Next get rid of the extra lines (it is still showing 25 lines as it was based on the PET code) and finally fix the border position.

As part of the final tidy up I got rid of the 74LS07 buffer and changed the value of the border resistor to make it a lighter grey. That also cleared up a bit of streaking in the image. I had removed the blanking signal used in the original (as that could be provided by the pixel data pin), and added the border, so it was a similar number of parts (+ the buffer transistor and 75 ohm resistors).

But it's not a bad black and white version of the real VIC20 (although the colour scheme looks more like a C16, more on that in another post......).

The colours are going to be tricky though to get the above screen looking like a real VIC20 (or here, one in an emulator).

There's still quite a big list of things to do.

Read from RAM - This test code has hard coded font ROM and video RAM. The final version will need to read out of the VIC20 RAM, this has to be within the 16 cycles available per character and also in the half of the 1MHz clock cycle when the 6502 isn't accessing RAM. Since the CPU clock is generated by the VIC chip, that can be controlled, and maybe I could look at an asymmetric clock like the C16 has to allow more time for the video RAM access? This is going to need a bigger microcontroller, which is a little tricky these days as they are all out of stock. Time to dig out some old development boards and see what I can use. I am trying to stick with 8 bit AVR chips as that is where I am most familiar. I could just use a bit ARM chip, but at that point you may as well just use a Raspberry Pi and run an emulator.
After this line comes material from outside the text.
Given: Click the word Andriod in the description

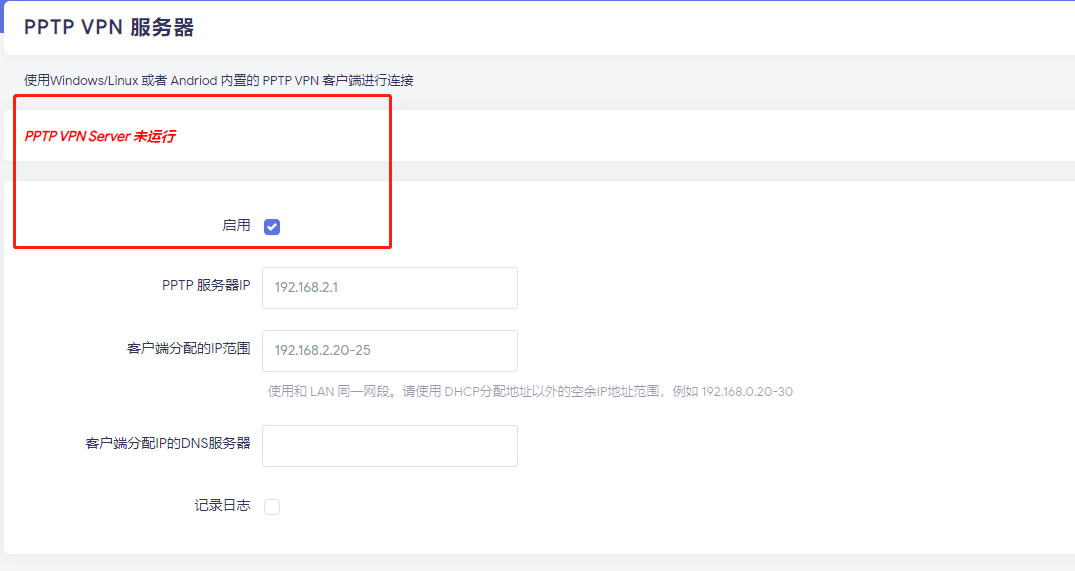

Colour - I have been looking at generating RGB outputs on another project, but the VIC 20 has an unusual selection of colours, rather than the usual red, green, blue, cyan, magenta, yellow etc. Those also vary a bit between PAL and NTSC machines

I am not sure how I am going to generate those yet. It is probably going to have to be analogue RGB rather than digital.

Register control - Monitor and respond to write to 9000-900F to change settings and support all the different screen size and character size options.

Sound - The VIC also generates sound with three voices and one channel of noise. I think I will probably farm that off to a separate microcontroller as there will not be enough available timers in the main chip

Analogue input - The pot x and pot y from paddles are read via the VIC. Should but easy enough with the ADC in one of the microcontrollers.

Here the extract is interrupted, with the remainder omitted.